- _Data under study_:
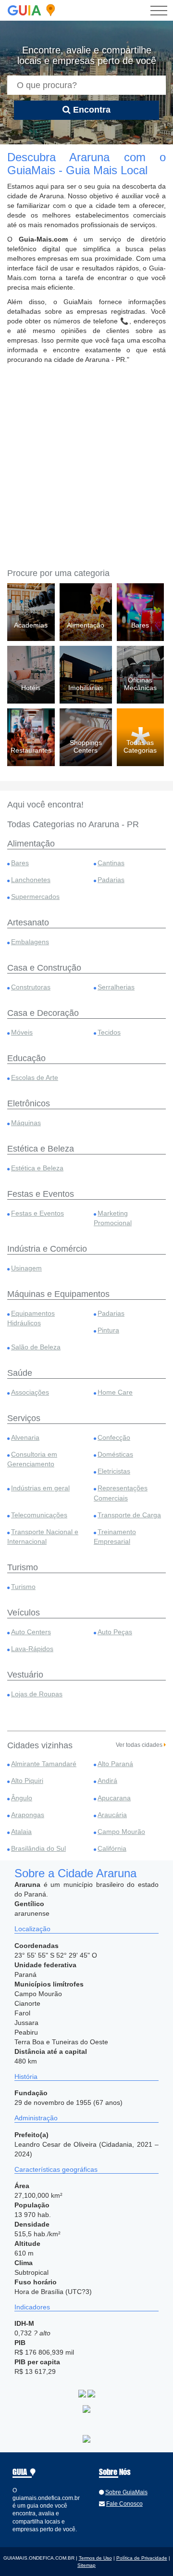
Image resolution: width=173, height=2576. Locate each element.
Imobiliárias (85, 688)
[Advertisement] (86, 465)
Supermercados (35, 896)
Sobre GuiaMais (126, 2492)
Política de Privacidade (141, 2558)
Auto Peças (115, 1632)
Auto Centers (31, 1632)
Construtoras (30, 987)
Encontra (91, 110)
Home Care (115, 1392)
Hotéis (30, 688)
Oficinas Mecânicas (140, 683)
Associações (30, 1392)
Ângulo (21, 1798)
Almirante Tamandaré (43, 1764)
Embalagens (30, 942)
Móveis (22, 1032)
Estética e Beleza (37, 1168)
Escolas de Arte (34, 1077)
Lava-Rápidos (32, 1649)
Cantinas (111, 863)
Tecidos (109, 1032)
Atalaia (21, 1831)
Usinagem (26, 1268)
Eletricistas (114, 1471)
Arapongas (27, 1815)
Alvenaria (25, 1437)
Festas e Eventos (37, 1213)
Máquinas (26, 1123)
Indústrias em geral (40, 1488)
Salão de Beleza (36, 1347)
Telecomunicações (39, 1515)
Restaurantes (31, 750)
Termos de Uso (95, 2558)
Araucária (112, 1815)
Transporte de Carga (129, 1515)
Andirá (107, 1780)
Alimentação (85, 625)
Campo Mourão (121, 1831)
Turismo (23, 1586)
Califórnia (112, 1848)
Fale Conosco (124, 2503)
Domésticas (115, 1454)
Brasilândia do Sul (38, 1848)
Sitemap (86, 2565)
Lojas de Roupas (36, 1694)
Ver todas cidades (140, 1745)
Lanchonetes (30, 880)
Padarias (111, 880)
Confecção (114, 1437)
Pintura (108, 1330)
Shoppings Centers (86, 746)
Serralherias (116, 987)
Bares (140, 625)
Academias (31, 625)
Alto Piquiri (27, 1780)
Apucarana (114, 1798)
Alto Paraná (115, 1764)
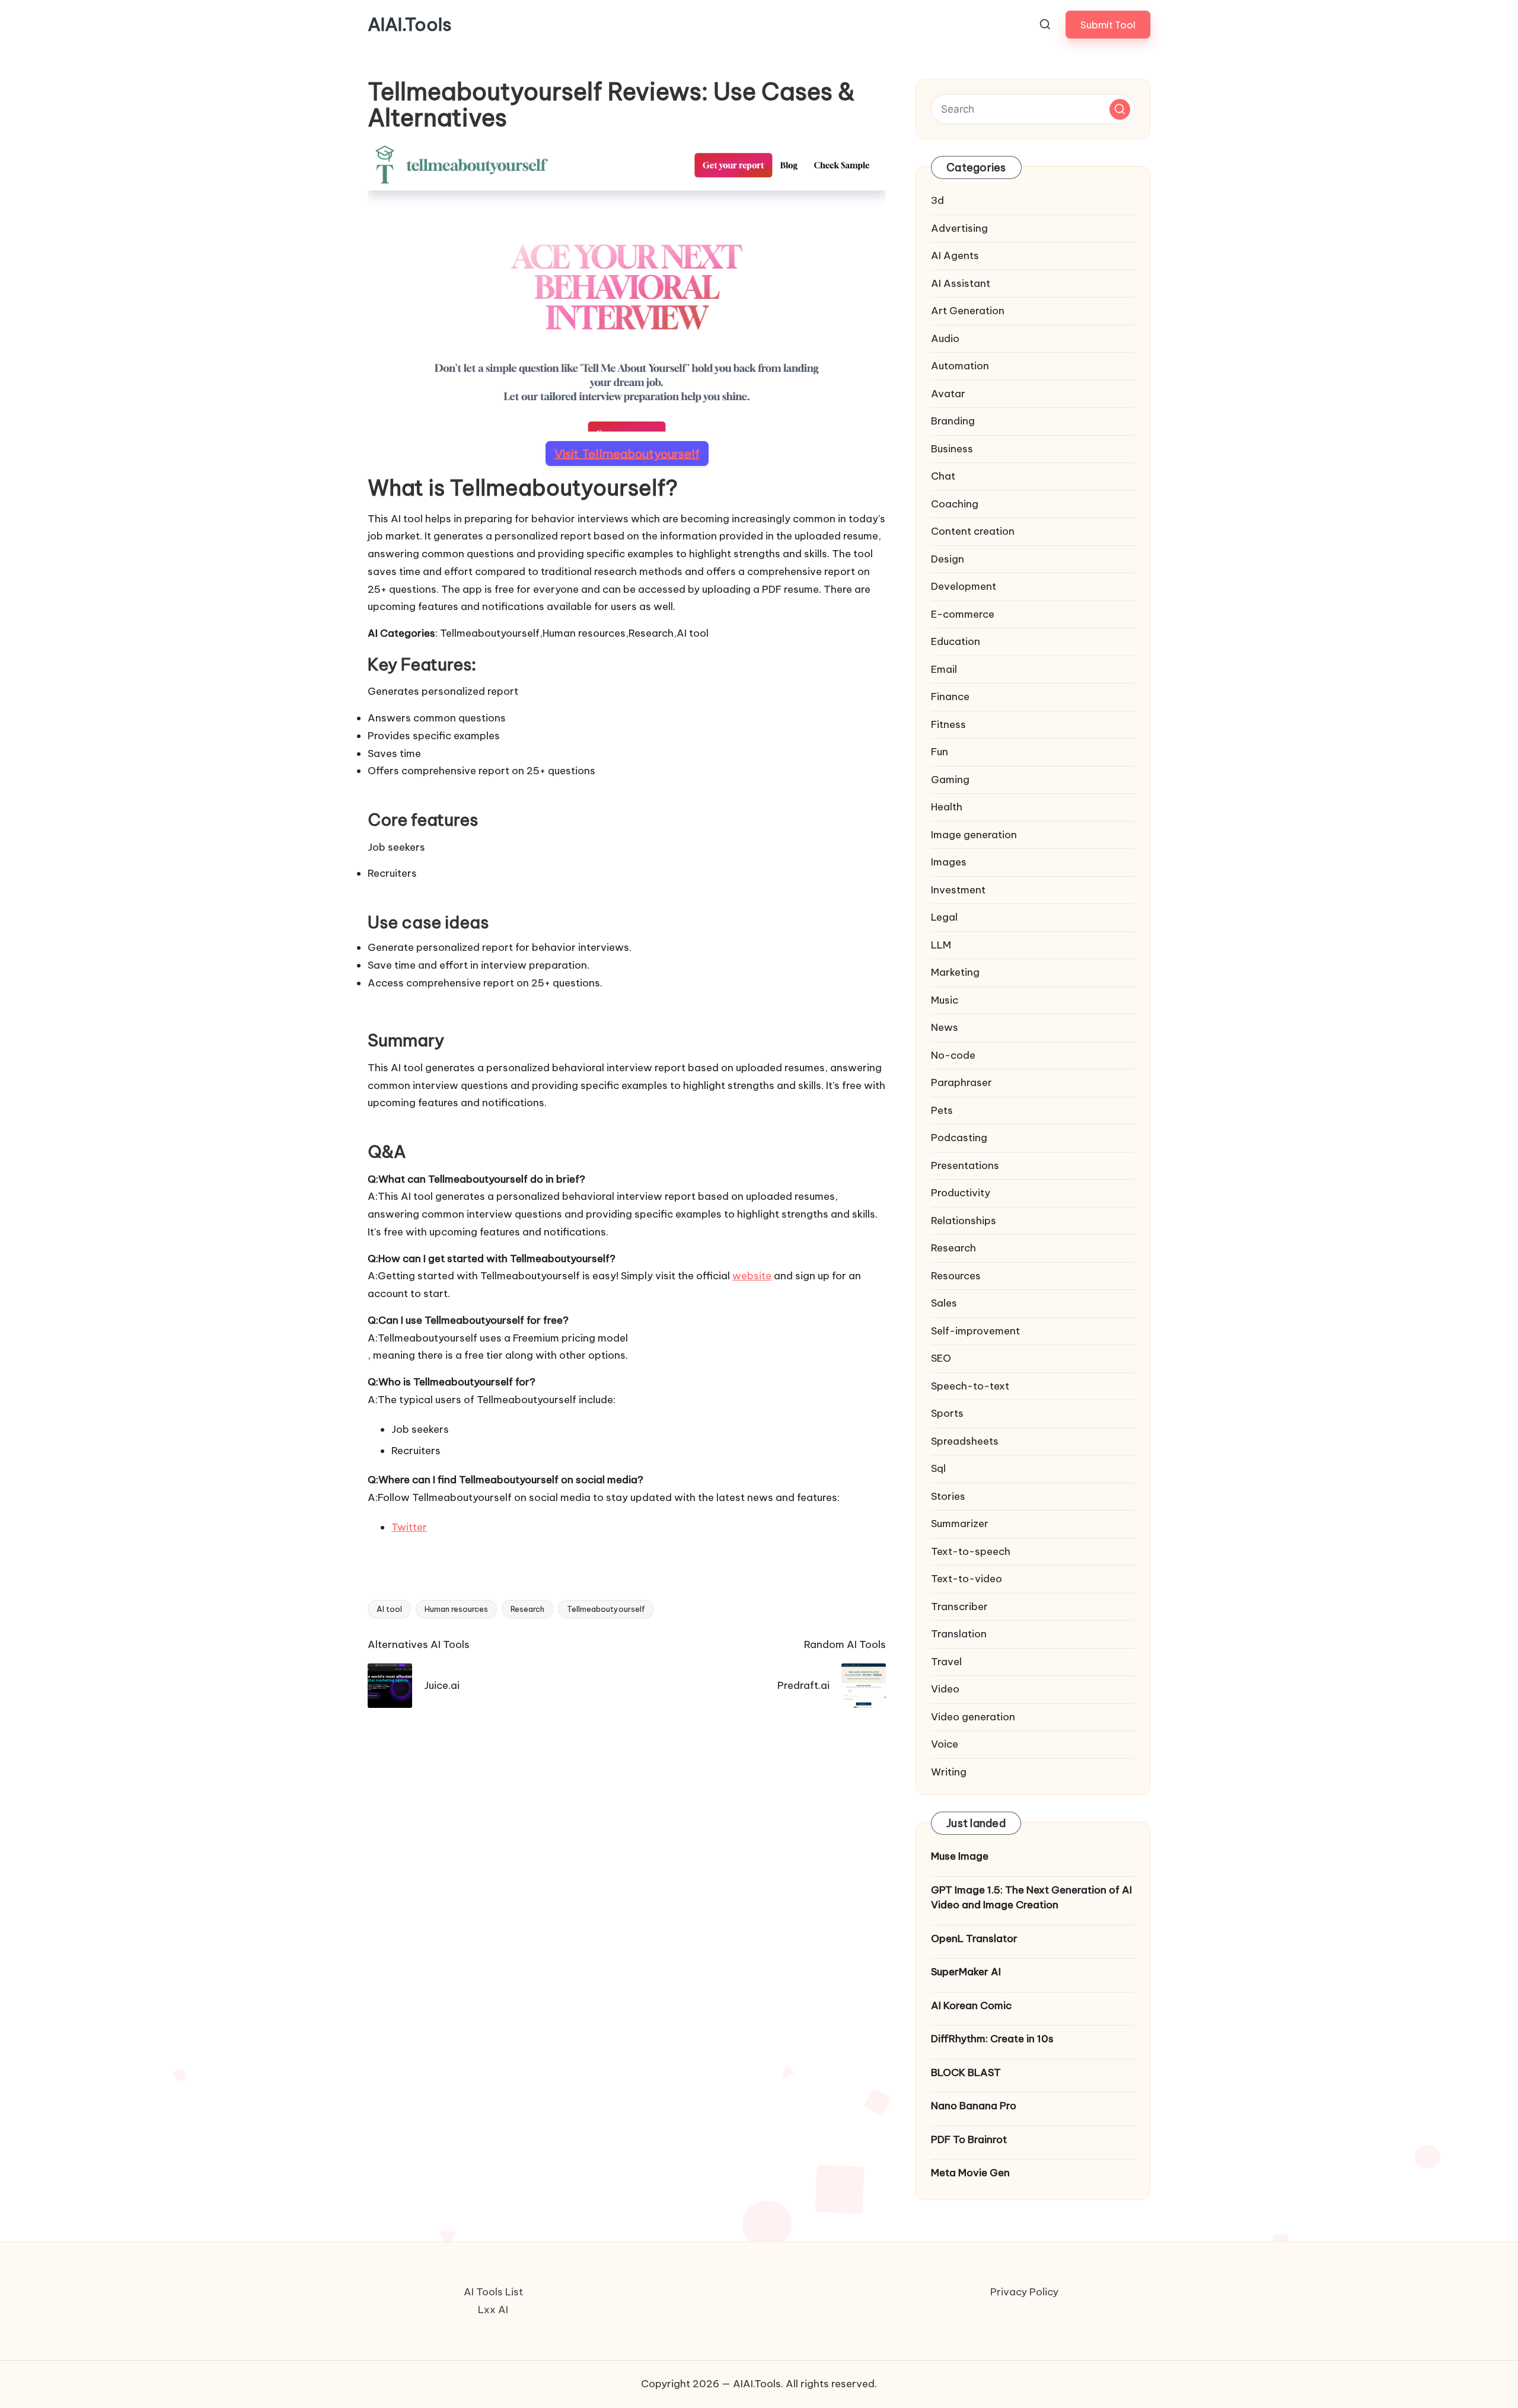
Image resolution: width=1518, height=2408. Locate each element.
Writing (949, 1771)
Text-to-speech (970, 1551)
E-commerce (962, 614)
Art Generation (967, 310)
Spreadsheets (965, 1441)
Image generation (974, 834)
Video (945, 1688)
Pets (942, 1110)
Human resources (456, 1609)
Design (947, 559)
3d (937, 200)
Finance (950, 696)
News (944, 1027)
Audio (945, 338)
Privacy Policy (1024, 2291)
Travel (946, 1661)
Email (944, 669)
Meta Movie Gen (970, 2172)
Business (952, 448)
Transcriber (959, 1606)
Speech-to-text (970, 1386)
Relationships (963, 1220)
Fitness (948, 724)
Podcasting (959, 1137)
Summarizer (959, 1523)
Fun (939, 751)
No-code (953, 1055)
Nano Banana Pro (973, 2105)
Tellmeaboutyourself (606, 1609)
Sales (944, 1303)
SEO (941, 1358)
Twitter (409, 1527)
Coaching (954, 503)
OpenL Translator (974, 1938)
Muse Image (959, 1856)
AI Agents (955, 255)
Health (946, 806)
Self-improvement (975, 1330)
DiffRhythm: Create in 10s (992, 2038)
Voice (944, 1744)
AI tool (389, 1609)
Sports (947, 1413)
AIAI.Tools (410, 24)
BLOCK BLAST (966, 2072)
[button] (1108, 25)
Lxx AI (493, 2309)
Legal (944, 917)
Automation (960, 365)
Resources (956, 1275)
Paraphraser (961, 1082)
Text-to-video (966, 1578)
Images (949, 861)
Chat (943, 476)
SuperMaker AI (966, 1971)
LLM (941, 944)
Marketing (955, 972)
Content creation (973, 531)
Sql (938, 1468)
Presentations (965, 1165)
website (751, 1275)
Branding (953, 420)
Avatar (948, 393)
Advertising (959, 228)
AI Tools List (493, 2291)
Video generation (973, 1716)
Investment (958, 889)
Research (527, 1609)
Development (963, 586)
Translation (959, 1633)
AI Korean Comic (971, 2005)
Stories (948, 1496)
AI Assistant (960, 283)
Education (955, 641)
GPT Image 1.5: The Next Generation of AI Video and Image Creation (1031, 1897)
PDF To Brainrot (969, 2139)
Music (944, 1000)
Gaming (950, 779)
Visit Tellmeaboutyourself (627, 453)
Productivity (960, 1192)
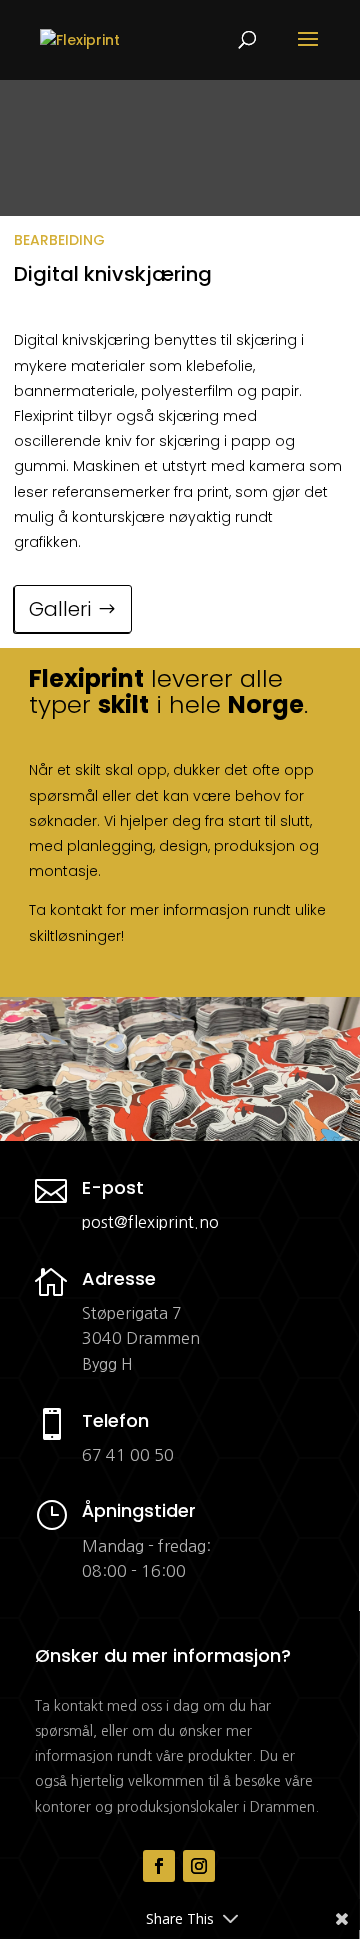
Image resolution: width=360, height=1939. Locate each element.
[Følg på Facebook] (159, 1866)
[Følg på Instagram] (199, 1866)
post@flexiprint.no (150, 1222)
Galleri (60, 609)
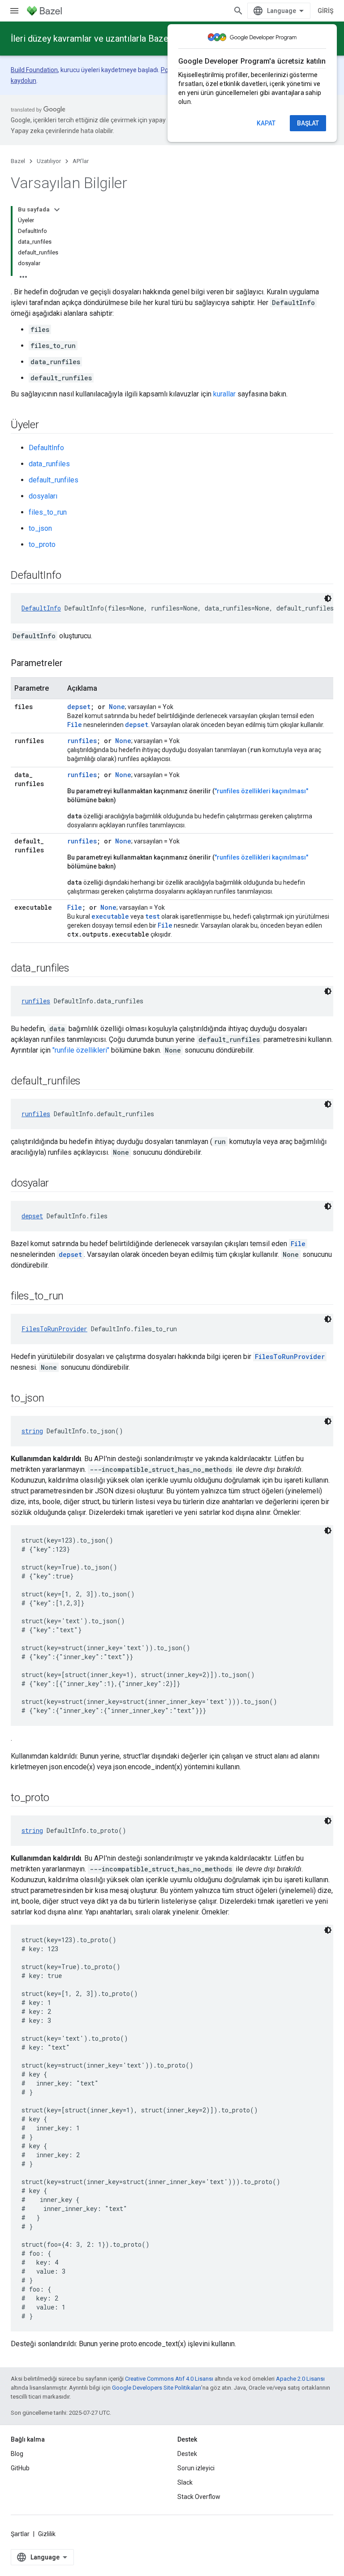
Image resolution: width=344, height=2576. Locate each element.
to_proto (42, 544)
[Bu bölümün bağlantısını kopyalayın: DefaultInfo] (70, 576)
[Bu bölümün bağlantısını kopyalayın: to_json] (53, 1398)
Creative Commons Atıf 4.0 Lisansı (169, 2378)
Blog (17, 2453)
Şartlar (20, 2533)
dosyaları (43, 496)
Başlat (308, 123)
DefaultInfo (46, 447)
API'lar (81, 161)
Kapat (266, 123)
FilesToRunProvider (54, 1329)
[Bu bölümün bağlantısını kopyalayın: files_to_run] (73, 1296)
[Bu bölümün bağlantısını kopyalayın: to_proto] (58, 1798)
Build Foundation (34, 69)
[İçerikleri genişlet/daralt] (57, 209)
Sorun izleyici (196, 2468)
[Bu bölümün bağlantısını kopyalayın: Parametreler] (72, 663)
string (32, 1431)
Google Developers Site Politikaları (156, 2387)
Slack (185, 2482)
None (117, 706)
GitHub (20, 2468)
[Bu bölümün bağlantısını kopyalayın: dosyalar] (58, 1183)
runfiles (82, 740)
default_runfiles (53, 480)
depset (78, 706)
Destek (187, 2453)
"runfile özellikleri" (80, 1050)
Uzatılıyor (49, 161)
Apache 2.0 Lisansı (300, 2378)
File (74, 907)
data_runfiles (49, 464)
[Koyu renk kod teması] (327, 598)
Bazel (18, 161)
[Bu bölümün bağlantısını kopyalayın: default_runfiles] (90, 1081)
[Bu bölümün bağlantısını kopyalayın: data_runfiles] (78, 968)
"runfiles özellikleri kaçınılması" (261, 791)
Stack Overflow (198, 2496)
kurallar (224, 394)
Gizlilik (47, 2533)
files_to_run (48, 512)
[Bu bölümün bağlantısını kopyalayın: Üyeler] (48, 425)
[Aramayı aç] (238, 10)
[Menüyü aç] (14, 11)
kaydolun (23, 80)
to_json (40, 528)
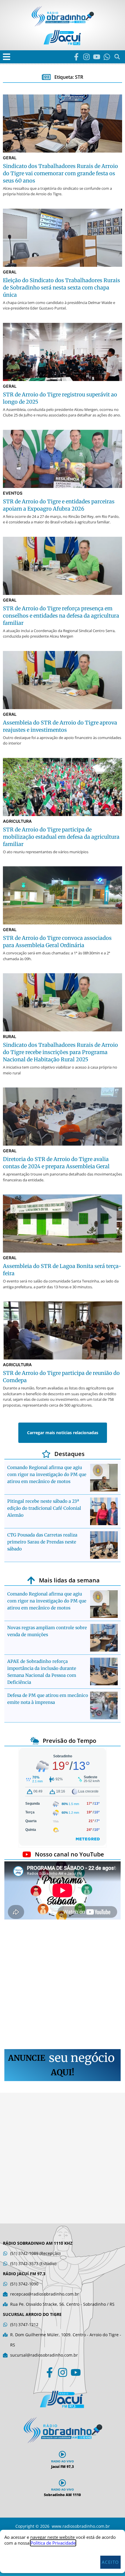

- _Exercise_:
Repeat the listing above verbatim, but exclude the pictures it contains.

- _Response_:
Image resolution: width=173, height=2576. Locate each element.
Imobiliárias (85, 688)
[Advertisement] (86, 465)
Supermercados (35, 896)
Sobre GuiaMais (126, 2492)
Política de Privacidade (141, 2558)
Auto Peças (115, 1632)
Auto Centers (31, 1632)
Construtoras (30, 987)
Encontra (91, 110)
Home Care (115, 1392)
Hotéis (30, 688)
Oficinas Mecânicas (140, 683)
Associações (30, 1392)
Ângulo (21, 1798)
Almirante Tamandaré (43, 1764)
Embalagens (30, 942)
Móveis (22, 1032)
Estética e Beleza (37, 1168)
Escolas de Arte (34, 1077)
Lava-Rápidos (32, 1649)
Cantinas (111, 863)
Tecidos (109, 1032)
Atalaia (21, 1831)
Usinagem (26, 1268)
Eletricistas (114, 1471)
Arapongas (27, 1815)
Alvenaria (25, 1437)
Festas e Eventos (37, 1213)
Máquinas (26, 1123)
Indústrias em geral (40, 1488)
Salão de Beleza (36, 1347)
Telecomunicações (39, 1515)
Restaurantes (31, 750)
Termos de Uso (95, 2558)
Araucária (112, 1815)
Transporte de Carga (129, 1515)
Andirá (107, 1780)
Alimentação (85, 625)
Campo Mourão (121, 1831)
Turismo (23, 1586)
Califórnia (112, 1848)
Fale Conosco (124, 2503)
Domésticas (115, 1454)
Brasilândia do Sul (38, 1848)
Sitemap (86, 2565)
Lojas de Roupas (36, 1694)
Ver todas cidades (140, 1745)
Lanchonetes (30, 880)
Padarias (111, 880)
Confecção (114, 1437)
Pintura (108, 1330)
Shoppings Centers (86, 746)
Serralherias (116, 987)
Bares (140, 625)
Academias (31, 625)
Alto Piquiri (27, 1780)
Apucarana (114, 1798)
Alto Paraná (115, 1764)
Image resolution: width=1518, height=2408. Locate each element.
Writing (949, 1771)
Text-to-speech (970, 1551)
E-commerce (962, 614)
Art Generation (967, 310)
Spreadsheets (965, 1441)
Image generation (974, 834)
Video (945, 1688)
Pets (942, 1110)
Human resources (456, 1609)
Design (947, 559)
3d (937, 200)
Finance (950, 696)
News (944, 1027)
Audio (945, 338)
Privacy Policy (1024, 2291)
Travel (946, 1661)
Email (944, 669)
Meta Movie Gen (970, 2172)
Business (952, 448)
Transcriber (959, 1606)
Speech-to-text (970, 1386)
Relationships (963, 1220)
Fitness (948, 724)
Podcasting (959, 1137)
Summarizer (959, 1523)
Fun (939, 751)
No-code (953, 1055)
Nano Banana Pro (973, 2105)
Tellmeaboutyourself (606, 1609)
Sales (944, 1303)
SEO (941, 1358)
Twitter (409, 1527)
Coaching (954, 503)
OpenL Translator (974, 1938)
Muse Image (959, 1856)
AI Agents (955, 255)
Health (946, 806)
Self-improvement (975, 1330)
DiffRhythm: Create in 10s (992, 2038)
Voice (944, 1744)
AI tool (389, 1609)
Sports (947, 1413)
AIAI.Tools (410, 24)
BLOCK BLAST (966, 2072)
[button] (1108, 25)
Lxx AI (493, 2309)
Legal (944, 917)
Automation (960, 365)
Resources (956, 1275)
Paraphraser (961, 1082)
Text-to-video (966, 1578)
Images (949, 861)
Chat (943, 476)
SuperMaker AI (966, 1971)
LLM (941, 944)
Marketing (955, 972)
Content creation (973, 531)
Sql (938, 1468)
Presentations (965, 1165)
website (751, 1275)
Branding (953, 420)
Avatar (948, 393)
Advertising (959, 228)
AI Tools List (493, 2291)
Video generation (973, 1716)
Investment (958, 889)
Research (527, 1609)
Development (963, 586)
Translation (959, 1633)
AI Korean Comic (971, 2005)
Stories (948, 1496)
AI Assistant (960, 283)
Education (955, 641)
GPT Image 1.5: The Next Generation of AI Video and Image Creation (1031, 1897)
PDF To Brainrot (969, 2139)
Music (944, 1000)
Gaming (950, 779)
Visit Tellmeaboutyourself (627, 453)
Productivity (960, 1192)
Image resolution: width=360, height=1939. Locate each element.
[Følg på Facebook] (159, 1866)
[Følg på Instagram] (199, 1866)
post@flexiprint.no (150, 1222)
Galleri (60, 609)
Image resolution: width=344, height=2576. Locate each element.
to_proto (42, 544)
[Bu bölümün bağlantısını kopyalayın: DefaultInfo] (70, 576)
[Bu bölümün bağlantısını kopyalayın: to_json] (53, 1398)
Creative Commons Atıf 4.0 Lisansı (169, 2378)
Blog (17, 2453)
Şartlar (20, 2533)
dosyaları (43, 496)
Başlat (308, 123)
DefaultInfo (46, 447)
API'lar (81, 161)
Kapat (266, 123)
FilesToRunProvider (54, 1329)
[Bu bölümün bağlantısını kopyalayın: files_to_run] (73, 1296)
[Bu bölümün bağlantısını kopyalayın: to_proto] (58, 1798)
Build Foundation (34, 69)
[İçerikleri genişlet/daralt] (57, 209)
Sorun izleyici (196, 2468)
[Bu bölümün bağlantısını kopyalayın: Parametreler] (72, 663)
string (32, 1431)
Google Developers Site Politikaları (156, 2387)
Slack (185, 2482)
None (117, 706)
GitHub (20, 2468)
[Bu bölümün bağlantısını kopyalayın: dosyalar] (58, 1183)
runfiles (82, 740)
default_runfiles (53, 480)
depset (78, 706)
Destek (187, 2453)
"runfile özellikleri" (80, 1050)
Uzatılıyor (49, 161)
Apache 2.0 Lisansı (300, 2378)
File (74, 907)
data_runfiles (49, 464)
[Koyu renk kod teması] (327, 598)
Bazel (18, 161)
[Bu bölümün bağlantısını kopyalayın: default_runfiles] (90, 1081)
[Bu bölümün bağlantısını kopyalayın: data_runfiles] (78, 968)
"runfiles özellikleri kaçınılması" (261, 791)
Stack Overflow (198, 2496)
kurallar (224, 394)
Gizlilik (47, 2533)
files_to_run (48, 512)
[Bu bölümün bağlantısını kopyalayın: Üyeler] (48, 425)
[Aramayı aç] (238, 10)
[Menüyü aç] (14, 11)
kaydolun (23, 80)
to_json (40, 528)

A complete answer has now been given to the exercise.